Linked Data Survey results 6 – Advice from the implementers

 

 

Linked Data Cloud 2014-04OCLC Research conducted an international linked data survey for implementers between 7 July and 15 August 2014. This is the sixth-and last-post in the series reporting the results.  

An objective in conducting this survey was to learn from the experiences of those who had implemented or were implementing linked data projects/services.  We appreciate that so many gave advice. About a third of those who have implemented or are implementing a linked data project are planning to implement another within the next two years; another third are not sure.

Asked what they would differently if they were starting their project again, respondents answered with issues clustered around organizational support and staffing, vocabularies, and technology. One noted that legal issues seriously delayed the release of their linked data service and that legal aspects need to be addressed early.

Organizational support and staffing:

  • Have a clear mandate for the project. Our issues have stemmed from our organization, not the technology or concept.
  • It would have been useful to have a greater in-house technical input.
  • With hindsight we have more realistic expectations. if funding would allow I would hire a programmer to the project.
  • Attempt to garner wider organisational support and resources before embarking on what was in essence a very personal project.
  • We also would have preferred to have done this as an official project, with staff resources allocated, rather than as an ad-hoc, project that we’ve crammed into our already full schedules.
  • Have dedicated technical project manager – or at least a bigger chunk of time.
  • Have more time planned and allocated for both myself and team members.

Vocabularies

  • Build an ontology and formal data model from the ground up.
  • Align concepts we are publishing with other authorities, most of which didn’t exist at the time.
  • Vocabulary selection, avoid some of the churn related to that process.
  • Make more accurate and detailed records so that it is easier for people using the data to clear up ambiguity of similar names.
  • I might seek a larger number of partners to contribute their controlled vocabularies or thesauri in advance.

Technology

  • We would immediately use Open Refine to extract and clean up data after the first export from Access
  • We would provide a SPARQL endpoint for the data if we had the opportunity.
  • We would give more thought to service resilience from the perspective of potential denial of service attacks.
  •  Well define the schema first before we generated the records. Use the schema to validate all of the records before we stored them in the system’s database.
  • It is still a pity that the Linked Data Pilot is not more integrated to the production system.
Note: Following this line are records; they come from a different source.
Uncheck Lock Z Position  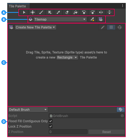(x=51, y=126)
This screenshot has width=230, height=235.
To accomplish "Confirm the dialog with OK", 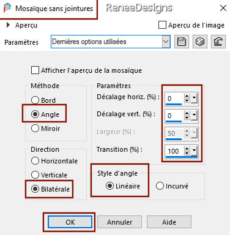I will (70, 222).
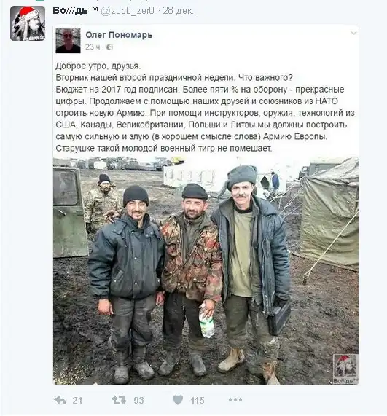Open @zubb_zer0 handle link
Image resolution: width=387 pixels, height=416 pixels.
click(x=128, y=11)
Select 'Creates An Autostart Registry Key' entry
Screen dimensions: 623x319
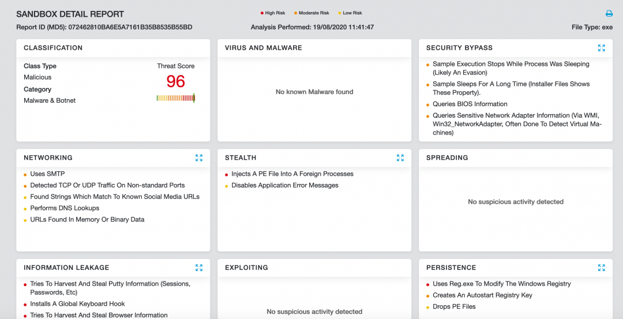tap(482, 295)
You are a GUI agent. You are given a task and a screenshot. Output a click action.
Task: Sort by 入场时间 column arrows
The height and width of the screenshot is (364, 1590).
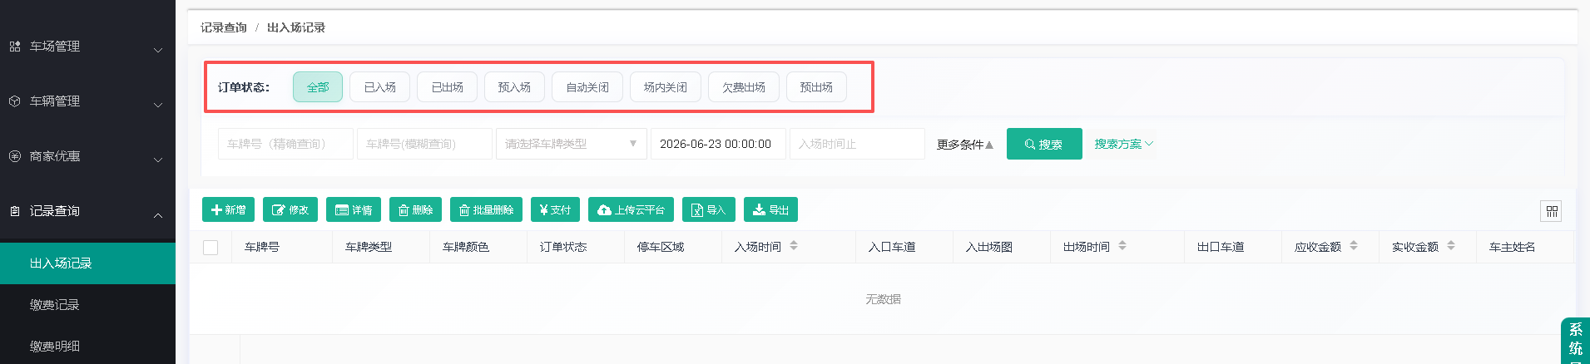(794, 246)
It would have easier if the LOD principles would have been included in this production system from the beginning.
  • We might have done more to help our vendor understand the complexity of the LCNAF data service as well as the complexity of the MARC authority format.
  • Better user experience; we chose to focus on data mining vs data use.
  • Transforming the source data into semantic form, before attempting process (clustering, clean up, matching).
  • A stable infrastructure is vital for the scalability of the project.

General advice

Much of the advice for both those considering projects to consume linked data and those considering projects to publish linked data cluster around preparation and project management:

  • Ask what benefit doing linked data at all will really have.
  • There is more literature and online information relating to consuming linked data than there was when we started so our advice would be to read as widely as possible and consult with experts in the community.
  • Get a semantic web expert in the team
  • The same as any other project: have a detailed programme.
  • Have a focus. Do your research. Overestimate time spent.
  • Take a Linked Data class
  • Estimate the time required for the project and then double it.  The time to explain details of MARC, EAD, and local practices and standards to the vendor, to test functionality of the application, and to test navigational design elements of the application all require dedicated blocks of time.
  • Bone up on your tech skills.  It’s not magic; there is no wand you can wave.
  • Basic project management, basic data management, basic project planning are really important at the onset.
  • Having a detailed program before starting. Get institutional commitment.  Unless the plan is to do the smallest thing… the investment is great enough to warrant some kind of administrative blessing, at the minimum.
  • Take advantage of the many great (and free) resources for learning about RDF and linked data.
  • Start with a small project and then apply the knowledge gained and the tools built to larger scale projects.
  • Find people at other institutions who are doing linked data so you can bounce ideas off of each other.
  • Plan, plan, plan! Do research. Understand all that there is going on and what challenges you will have before you reach them.
  • Automate, automate, automate

Advice for those considering a project to consume linked data

  • Linking to external datasets is very important but also very difficult.
  • Find authorities for your specific domain from the outset, and if they don’t exist don’t be afraid to define and publish your own concepts.
  • Firm understanding of ontologies
  • Use CIDOC CRM / FRBRoo for cultural heritage sources. It will be far more costs effective and provide the highest quality of data that can be integrated preserving the variability and language of your data.
  • Pick a problem you can solve. Start with schema.org as core vocabulary. Lean toward JSON-LD instead of rdfxml. Like agile fail quick and often. Store the index in a triplestore.
  • Make a decision what kind of granularity of data you want to make available as linked data – no semantics for now. We cannot make our data to transform as linked data as one to one relationship – there should be a data that will not be available in linked data. If you want to make your data discoverable, then schema.org semantic will work the best.
  • Sometimes the data available just won’t work with your project. Keep in mind that something may look like a match at first but the devil is in the details. 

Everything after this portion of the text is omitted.